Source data
= Beginning of Section =

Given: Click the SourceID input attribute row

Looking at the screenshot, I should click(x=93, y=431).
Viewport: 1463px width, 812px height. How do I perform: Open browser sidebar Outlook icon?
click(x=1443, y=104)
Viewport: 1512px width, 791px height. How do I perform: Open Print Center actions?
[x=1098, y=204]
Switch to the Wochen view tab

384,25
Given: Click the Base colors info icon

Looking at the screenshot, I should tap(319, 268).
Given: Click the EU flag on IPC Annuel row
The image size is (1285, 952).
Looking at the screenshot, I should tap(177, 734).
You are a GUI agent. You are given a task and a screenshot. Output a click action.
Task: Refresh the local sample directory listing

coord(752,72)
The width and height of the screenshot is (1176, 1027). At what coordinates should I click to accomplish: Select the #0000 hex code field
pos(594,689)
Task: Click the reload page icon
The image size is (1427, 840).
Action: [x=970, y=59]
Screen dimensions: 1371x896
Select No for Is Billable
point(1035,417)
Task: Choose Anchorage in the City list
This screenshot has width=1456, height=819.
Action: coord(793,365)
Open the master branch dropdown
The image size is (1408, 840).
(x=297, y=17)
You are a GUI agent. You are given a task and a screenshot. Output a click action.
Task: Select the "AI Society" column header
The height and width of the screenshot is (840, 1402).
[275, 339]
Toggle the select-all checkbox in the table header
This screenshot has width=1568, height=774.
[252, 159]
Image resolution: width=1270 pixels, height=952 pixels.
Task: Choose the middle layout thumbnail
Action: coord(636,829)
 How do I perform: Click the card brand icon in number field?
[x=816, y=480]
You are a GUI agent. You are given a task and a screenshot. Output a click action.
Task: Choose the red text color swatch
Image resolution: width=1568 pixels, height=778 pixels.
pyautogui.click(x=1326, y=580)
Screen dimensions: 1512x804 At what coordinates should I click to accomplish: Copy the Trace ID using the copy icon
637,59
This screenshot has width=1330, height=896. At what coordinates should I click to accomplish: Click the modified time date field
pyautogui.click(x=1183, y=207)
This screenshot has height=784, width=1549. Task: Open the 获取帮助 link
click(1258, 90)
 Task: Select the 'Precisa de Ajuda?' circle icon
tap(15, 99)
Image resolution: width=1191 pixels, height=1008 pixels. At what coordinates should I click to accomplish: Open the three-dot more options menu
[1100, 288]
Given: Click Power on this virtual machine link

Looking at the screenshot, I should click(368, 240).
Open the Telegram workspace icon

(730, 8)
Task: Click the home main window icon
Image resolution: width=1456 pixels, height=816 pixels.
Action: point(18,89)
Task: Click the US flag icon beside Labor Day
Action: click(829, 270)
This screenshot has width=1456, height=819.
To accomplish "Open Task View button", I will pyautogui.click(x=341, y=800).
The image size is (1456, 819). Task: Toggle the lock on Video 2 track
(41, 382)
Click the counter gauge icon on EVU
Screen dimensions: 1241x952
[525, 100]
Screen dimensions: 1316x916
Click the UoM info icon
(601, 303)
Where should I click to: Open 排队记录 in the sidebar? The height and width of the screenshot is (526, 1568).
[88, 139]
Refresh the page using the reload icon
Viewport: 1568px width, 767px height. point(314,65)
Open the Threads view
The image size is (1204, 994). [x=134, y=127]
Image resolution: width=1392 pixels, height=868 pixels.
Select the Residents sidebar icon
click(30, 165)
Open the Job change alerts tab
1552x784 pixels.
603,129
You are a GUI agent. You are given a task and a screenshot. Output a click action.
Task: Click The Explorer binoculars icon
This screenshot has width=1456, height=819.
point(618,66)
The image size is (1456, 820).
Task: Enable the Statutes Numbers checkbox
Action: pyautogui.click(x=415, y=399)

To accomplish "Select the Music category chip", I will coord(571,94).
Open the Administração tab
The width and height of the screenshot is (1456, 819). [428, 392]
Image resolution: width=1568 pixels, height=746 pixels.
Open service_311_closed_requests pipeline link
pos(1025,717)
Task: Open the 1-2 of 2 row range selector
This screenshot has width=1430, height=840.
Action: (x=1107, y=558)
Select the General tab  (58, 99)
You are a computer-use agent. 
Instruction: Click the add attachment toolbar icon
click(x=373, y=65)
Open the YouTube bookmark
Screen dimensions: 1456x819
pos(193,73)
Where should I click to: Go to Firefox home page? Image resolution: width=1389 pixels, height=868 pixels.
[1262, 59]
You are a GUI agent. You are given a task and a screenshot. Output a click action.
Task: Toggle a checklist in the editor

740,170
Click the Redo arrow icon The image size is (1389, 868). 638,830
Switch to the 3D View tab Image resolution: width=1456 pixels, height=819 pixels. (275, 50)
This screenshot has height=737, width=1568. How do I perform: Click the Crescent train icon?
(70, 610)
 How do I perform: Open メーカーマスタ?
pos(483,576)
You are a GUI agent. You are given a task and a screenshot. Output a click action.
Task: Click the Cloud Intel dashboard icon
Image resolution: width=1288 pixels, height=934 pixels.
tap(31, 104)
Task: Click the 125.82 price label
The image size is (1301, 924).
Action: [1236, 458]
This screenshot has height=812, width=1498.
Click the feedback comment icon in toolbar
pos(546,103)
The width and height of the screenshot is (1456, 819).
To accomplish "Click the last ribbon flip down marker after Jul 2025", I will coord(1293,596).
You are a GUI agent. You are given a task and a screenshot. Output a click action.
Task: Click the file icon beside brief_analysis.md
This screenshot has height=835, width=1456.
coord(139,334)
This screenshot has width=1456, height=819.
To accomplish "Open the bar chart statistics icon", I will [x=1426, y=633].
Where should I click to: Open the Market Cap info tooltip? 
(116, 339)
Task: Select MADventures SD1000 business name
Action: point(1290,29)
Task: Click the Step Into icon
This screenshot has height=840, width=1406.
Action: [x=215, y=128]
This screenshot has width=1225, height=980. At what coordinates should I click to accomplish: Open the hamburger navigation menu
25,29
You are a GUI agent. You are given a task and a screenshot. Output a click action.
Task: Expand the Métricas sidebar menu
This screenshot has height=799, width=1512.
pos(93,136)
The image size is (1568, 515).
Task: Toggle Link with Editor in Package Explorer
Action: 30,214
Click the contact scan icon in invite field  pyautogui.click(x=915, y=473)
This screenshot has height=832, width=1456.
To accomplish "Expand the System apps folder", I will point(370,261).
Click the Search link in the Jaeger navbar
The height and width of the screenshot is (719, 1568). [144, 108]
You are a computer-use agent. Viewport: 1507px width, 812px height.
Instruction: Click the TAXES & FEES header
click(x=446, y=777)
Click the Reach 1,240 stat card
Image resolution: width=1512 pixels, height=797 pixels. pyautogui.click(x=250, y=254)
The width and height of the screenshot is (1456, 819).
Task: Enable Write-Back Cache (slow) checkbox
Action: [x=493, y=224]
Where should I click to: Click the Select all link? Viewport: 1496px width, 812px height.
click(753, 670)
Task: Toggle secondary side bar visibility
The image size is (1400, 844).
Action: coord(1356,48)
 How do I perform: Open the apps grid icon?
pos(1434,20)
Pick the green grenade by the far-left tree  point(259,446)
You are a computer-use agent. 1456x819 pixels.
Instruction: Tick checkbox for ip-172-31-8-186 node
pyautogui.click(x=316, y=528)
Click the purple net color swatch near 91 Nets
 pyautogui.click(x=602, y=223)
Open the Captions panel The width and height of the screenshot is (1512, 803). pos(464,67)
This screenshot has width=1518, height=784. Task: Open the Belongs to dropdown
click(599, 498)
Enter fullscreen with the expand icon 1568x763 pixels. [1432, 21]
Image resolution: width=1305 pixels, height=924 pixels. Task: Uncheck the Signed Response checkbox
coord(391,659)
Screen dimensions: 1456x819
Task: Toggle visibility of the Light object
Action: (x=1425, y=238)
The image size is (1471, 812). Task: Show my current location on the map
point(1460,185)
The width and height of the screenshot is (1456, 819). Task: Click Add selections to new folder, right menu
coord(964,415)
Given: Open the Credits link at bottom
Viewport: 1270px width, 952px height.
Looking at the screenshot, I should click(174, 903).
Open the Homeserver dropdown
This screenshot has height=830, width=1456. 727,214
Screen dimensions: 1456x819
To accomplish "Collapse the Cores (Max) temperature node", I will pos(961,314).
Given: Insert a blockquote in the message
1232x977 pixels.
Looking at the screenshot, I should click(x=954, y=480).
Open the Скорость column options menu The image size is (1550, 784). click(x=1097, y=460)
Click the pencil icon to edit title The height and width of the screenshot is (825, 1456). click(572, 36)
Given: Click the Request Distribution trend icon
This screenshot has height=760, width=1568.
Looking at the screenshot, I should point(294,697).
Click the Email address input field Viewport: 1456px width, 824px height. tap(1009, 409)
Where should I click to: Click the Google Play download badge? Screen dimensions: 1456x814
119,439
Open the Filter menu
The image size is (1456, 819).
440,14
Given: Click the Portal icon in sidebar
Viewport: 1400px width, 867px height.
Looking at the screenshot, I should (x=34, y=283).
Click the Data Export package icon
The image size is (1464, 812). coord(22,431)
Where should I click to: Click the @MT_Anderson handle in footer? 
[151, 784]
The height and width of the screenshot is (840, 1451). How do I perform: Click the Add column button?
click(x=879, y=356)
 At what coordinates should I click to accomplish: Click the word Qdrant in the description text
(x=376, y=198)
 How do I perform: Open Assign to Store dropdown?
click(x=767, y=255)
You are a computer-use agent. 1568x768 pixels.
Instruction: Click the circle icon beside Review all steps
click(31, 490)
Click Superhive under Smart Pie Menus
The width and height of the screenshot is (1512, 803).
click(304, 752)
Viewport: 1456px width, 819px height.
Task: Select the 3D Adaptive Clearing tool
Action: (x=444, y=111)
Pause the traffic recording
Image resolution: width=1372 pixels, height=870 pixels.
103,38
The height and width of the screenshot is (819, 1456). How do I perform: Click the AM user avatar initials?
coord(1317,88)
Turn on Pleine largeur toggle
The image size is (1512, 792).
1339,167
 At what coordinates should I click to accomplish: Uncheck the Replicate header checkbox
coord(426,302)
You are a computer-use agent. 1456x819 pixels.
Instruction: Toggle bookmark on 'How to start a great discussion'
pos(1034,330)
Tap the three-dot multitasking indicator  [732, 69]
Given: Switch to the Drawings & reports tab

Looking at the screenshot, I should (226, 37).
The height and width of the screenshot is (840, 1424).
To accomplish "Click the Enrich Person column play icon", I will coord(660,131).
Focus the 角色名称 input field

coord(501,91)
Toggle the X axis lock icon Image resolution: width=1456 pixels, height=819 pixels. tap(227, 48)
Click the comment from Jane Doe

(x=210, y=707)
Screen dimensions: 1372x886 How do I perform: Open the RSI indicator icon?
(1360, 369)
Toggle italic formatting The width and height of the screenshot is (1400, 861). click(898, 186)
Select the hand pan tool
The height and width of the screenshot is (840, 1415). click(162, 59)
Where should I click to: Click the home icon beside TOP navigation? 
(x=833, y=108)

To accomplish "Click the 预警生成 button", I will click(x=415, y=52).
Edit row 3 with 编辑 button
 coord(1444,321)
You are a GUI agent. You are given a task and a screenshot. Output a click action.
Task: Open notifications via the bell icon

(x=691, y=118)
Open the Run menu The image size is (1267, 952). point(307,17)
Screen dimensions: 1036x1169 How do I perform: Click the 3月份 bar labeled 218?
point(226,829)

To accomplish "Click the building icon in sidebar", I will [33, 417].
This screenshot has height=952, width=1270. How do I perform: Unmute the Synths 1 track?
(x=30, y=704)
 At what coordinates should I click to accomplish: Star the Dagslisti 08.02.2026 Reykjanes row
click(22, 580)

= End of Section =

→ Work task
Above are records; repeat only the lines starting at the line with "Task: Choose Anchorage in the City list" and ending at the line with "Toggle the select-all", exactly as they appear, both included.

→ Answer space
Task: Choose Anchorage in the City list
This screenshot has width=1456, height=819.
Action: coord(793,365)
Open the master branch dropdown
The image size is (1408, 840).
(x=297, y=17)
You are a GUI agent. You are given a task and a screenshot. Output a click action.
Task: Select the "AI Society" column header
The height and width of the screenshot is (840, 1402).
[275, 339]
Toggle the select-all checkbox in the table header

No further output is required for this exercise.